**DESCRIPTION OF THE TASK**
Please transcribe the records exactly, starting at the very beginning and going on through the line that contains "click(x=79, y=436)", with that line included. Leave the pictures out of your answer.

**SOURCE RECORDS**

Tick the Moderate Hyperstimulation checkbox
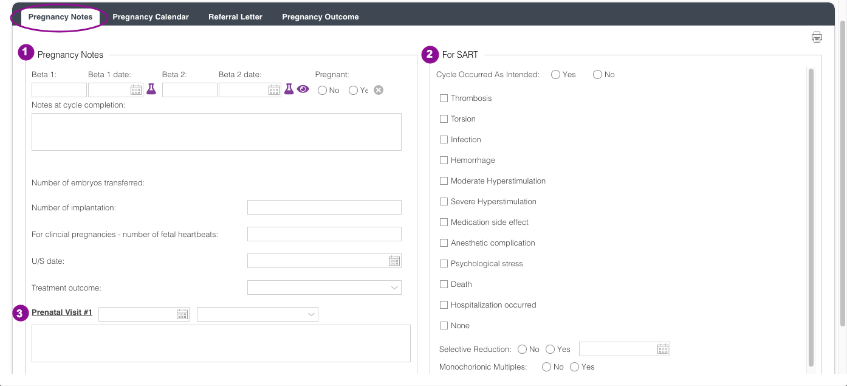Viewport: 847px width, 386px height. click(444, 181)
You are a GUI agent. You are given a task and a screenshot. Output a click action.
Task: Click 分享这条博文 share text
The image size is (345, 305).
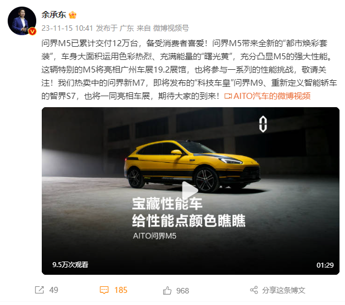pyautogui.click(x=283, y=290)
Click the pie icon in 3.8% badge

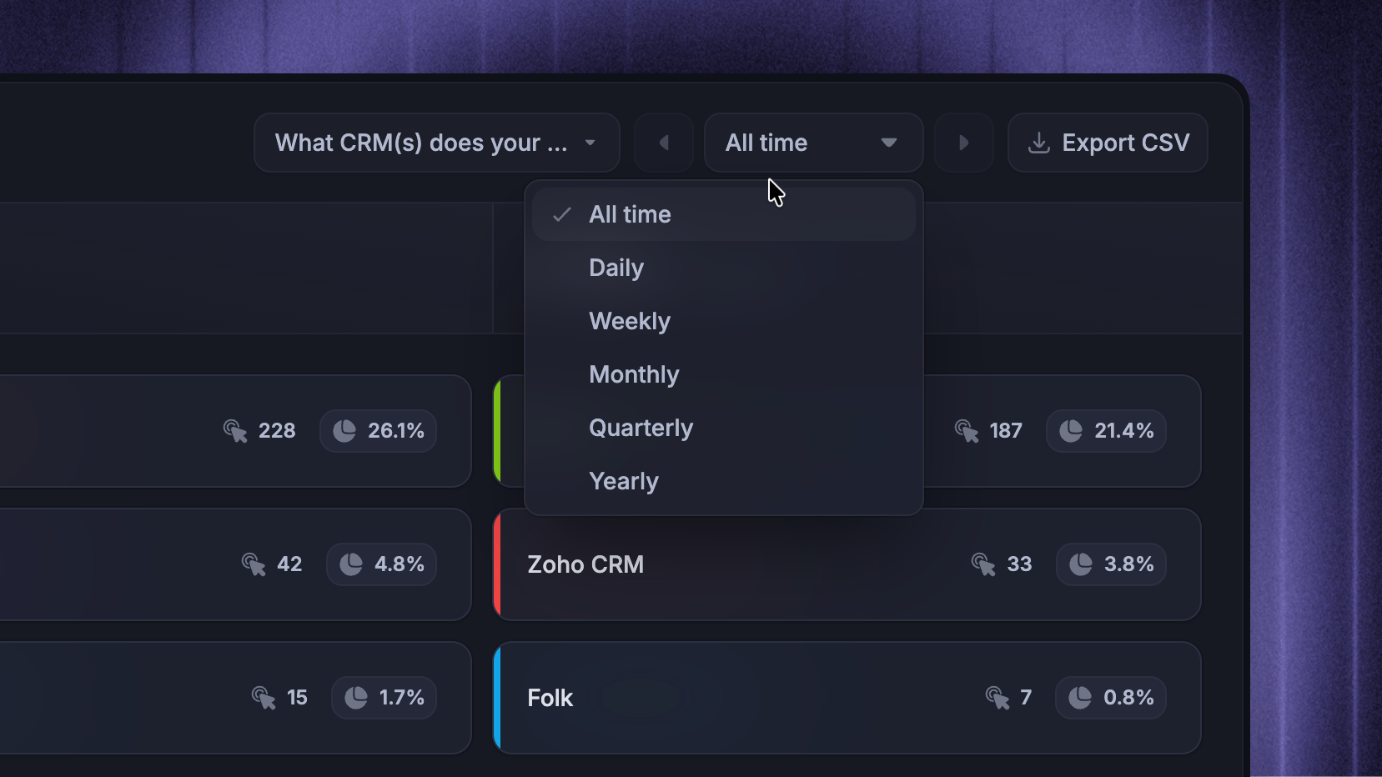coord(1081,564)
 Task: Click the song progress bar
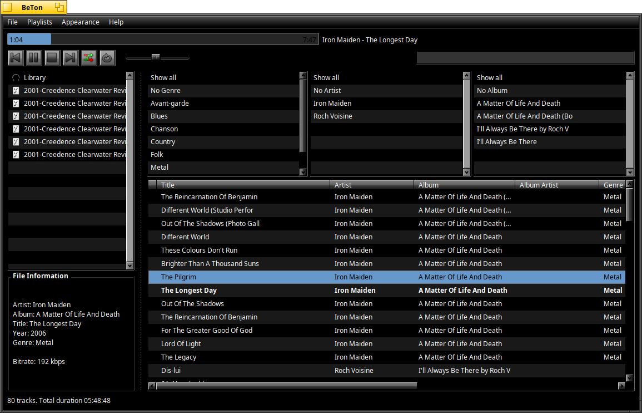coord(163,40)
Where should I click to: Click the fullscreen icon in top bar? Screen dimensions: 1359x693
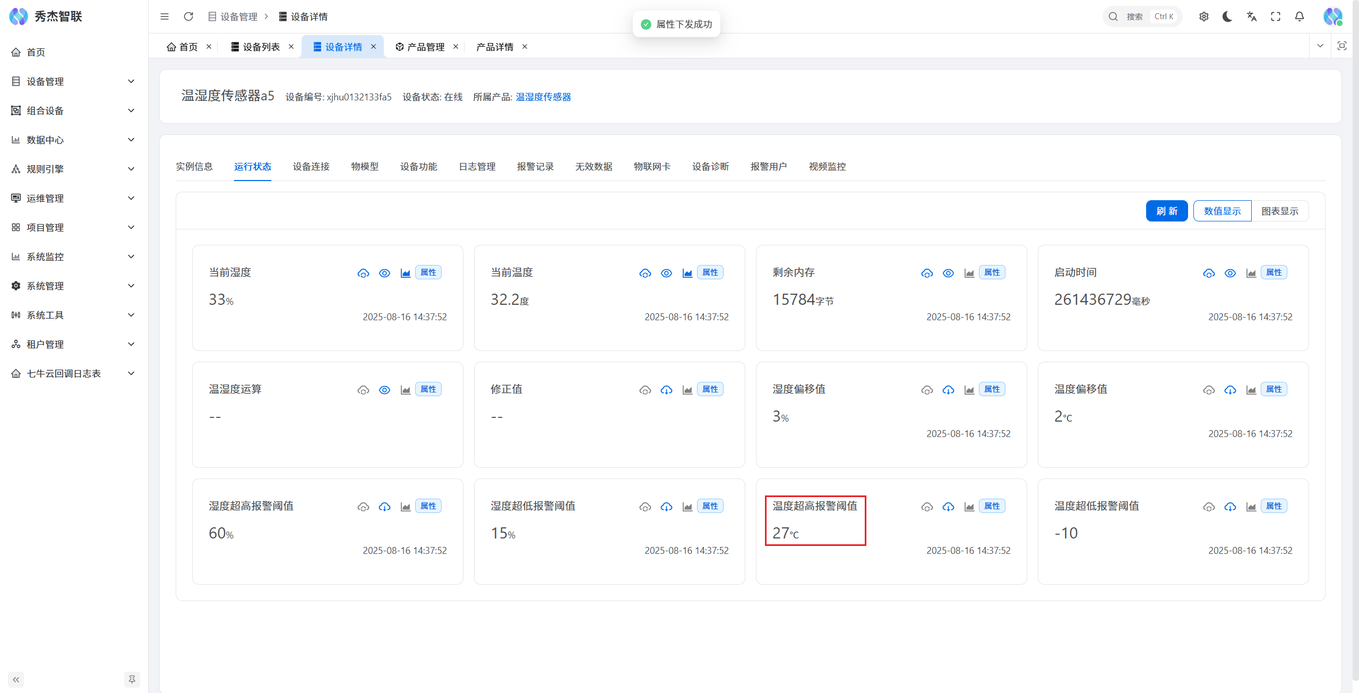click(x=1275, y=16)
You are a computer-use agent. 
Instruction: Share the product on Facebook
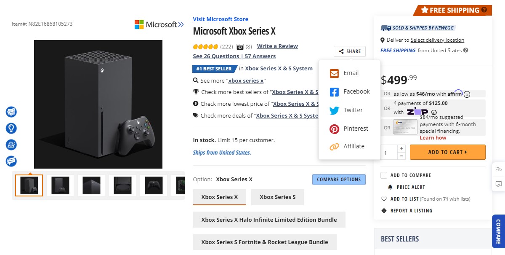pos(335,91)
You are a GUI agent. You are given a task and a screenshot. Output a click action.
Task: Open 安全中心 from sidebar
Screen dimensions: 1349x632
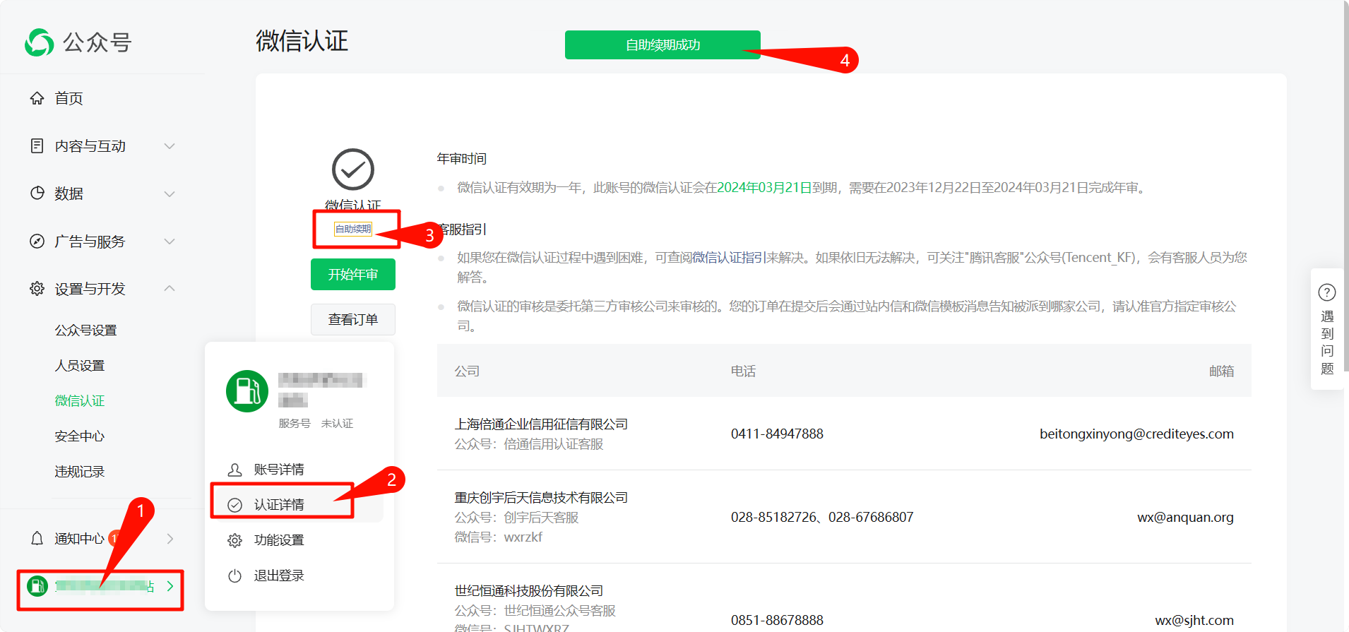click(x=79, y=436)
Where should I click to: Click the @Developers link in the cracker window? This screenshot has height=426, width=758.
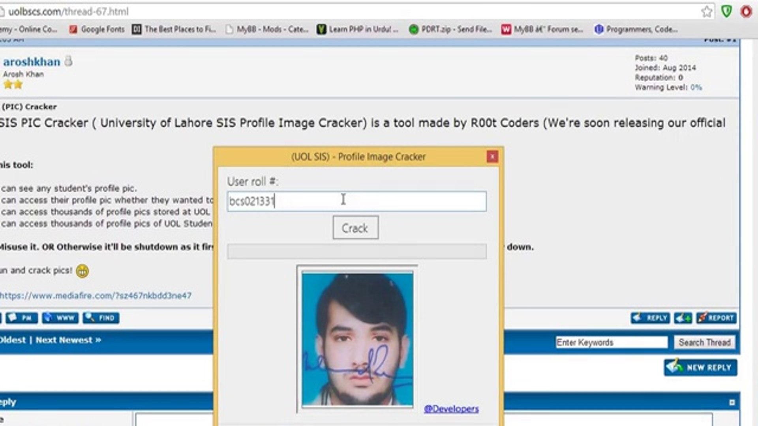[x=451, y=409]

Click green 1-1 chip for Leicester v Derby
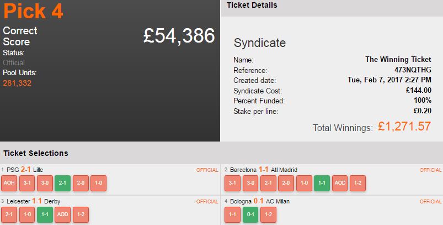[45, 214]
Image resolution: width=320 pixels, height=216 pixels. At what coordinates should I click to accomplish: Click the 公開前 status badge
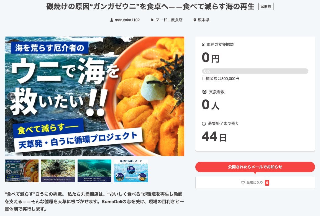click(266, 7)
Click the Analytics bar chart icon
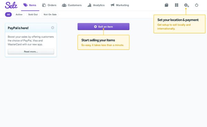The width and height of the screenshot is (207, 127). point(89,5)

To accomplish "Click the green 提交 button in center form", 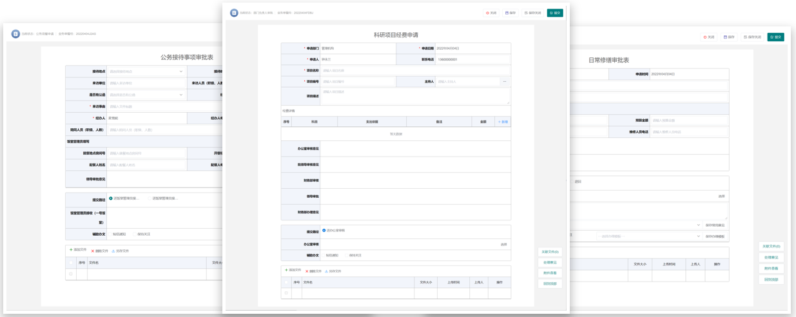I will tap(554, 13).
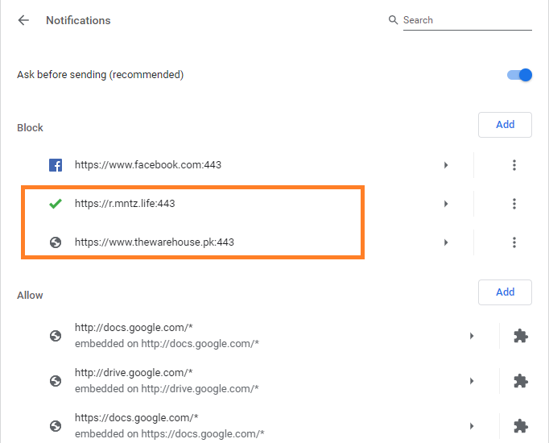Click extension puzzle icon for http://docs.google.com
The image size is (549, 443).
(521, 336)

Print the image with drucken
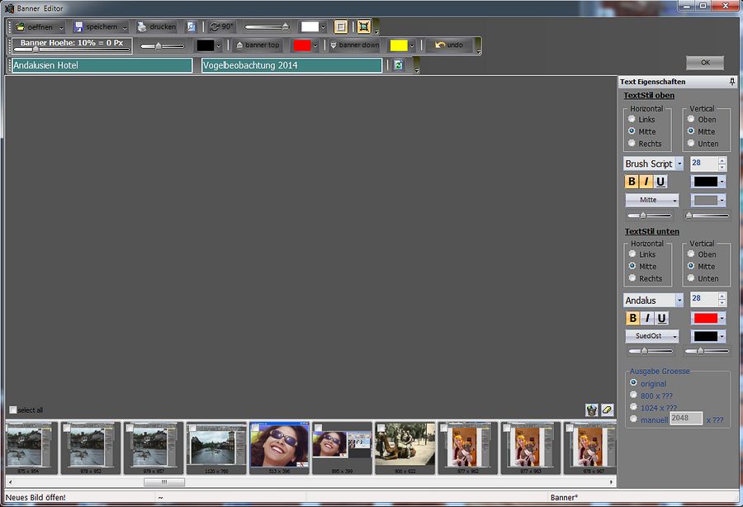tap(156, 27)
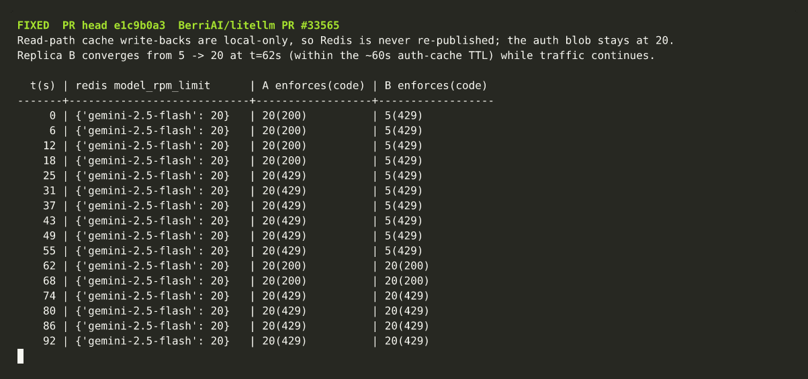Click B's 20(200) value at t=62
The height and width of the screenshot is (379, 808).
tap(406, 266)
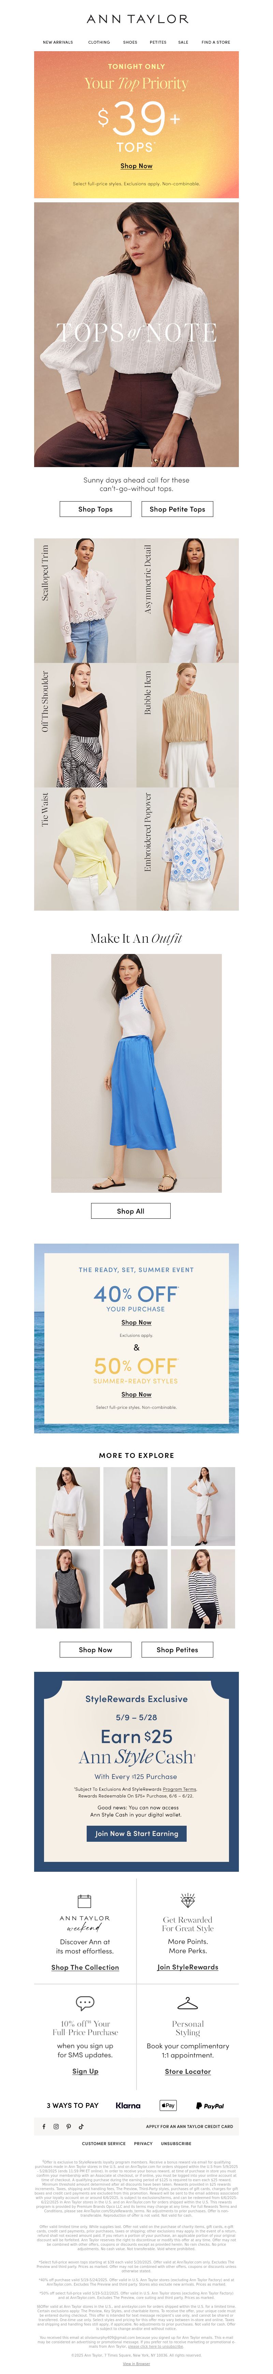
Task: Click the Shop Petite Tops button
Action: point(177,509)
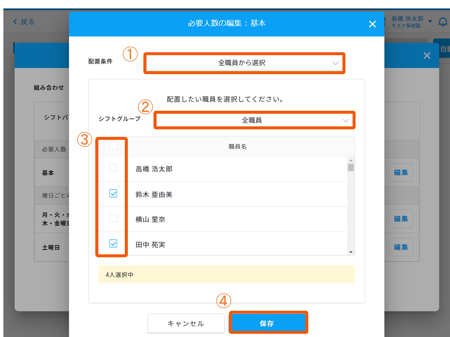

**THE REPLY**
Tick the Moderate Hyperstimulation checkbox
Viewport: 847px width, 386px height. click(444, 181)
You are a GUI agent. You are given a task and a screenshot. Output a click action.
Task: Click 分享这条博文 share text
The image size is (345, 305).
pyautogui.click(x=283, y=290)
Click the pie icon in 3.8% badge

coord(1081,564)
 Task: Click the song progress bar
coord(163,40)
Where should I click to: Click the fullscreen icon in top bar? Screen dimensions: 1359x693
click(x=1275, y=16)
You are a computer-use agent. 
Instruction: Share the product on Facebook
pos(335,91)
You are a GUI agent. You are given a task and a screenshot. Output a click action.
Task: Open 安全中心 from sidebar
Screen dimensions: 1349x632
click(x=79, y=436)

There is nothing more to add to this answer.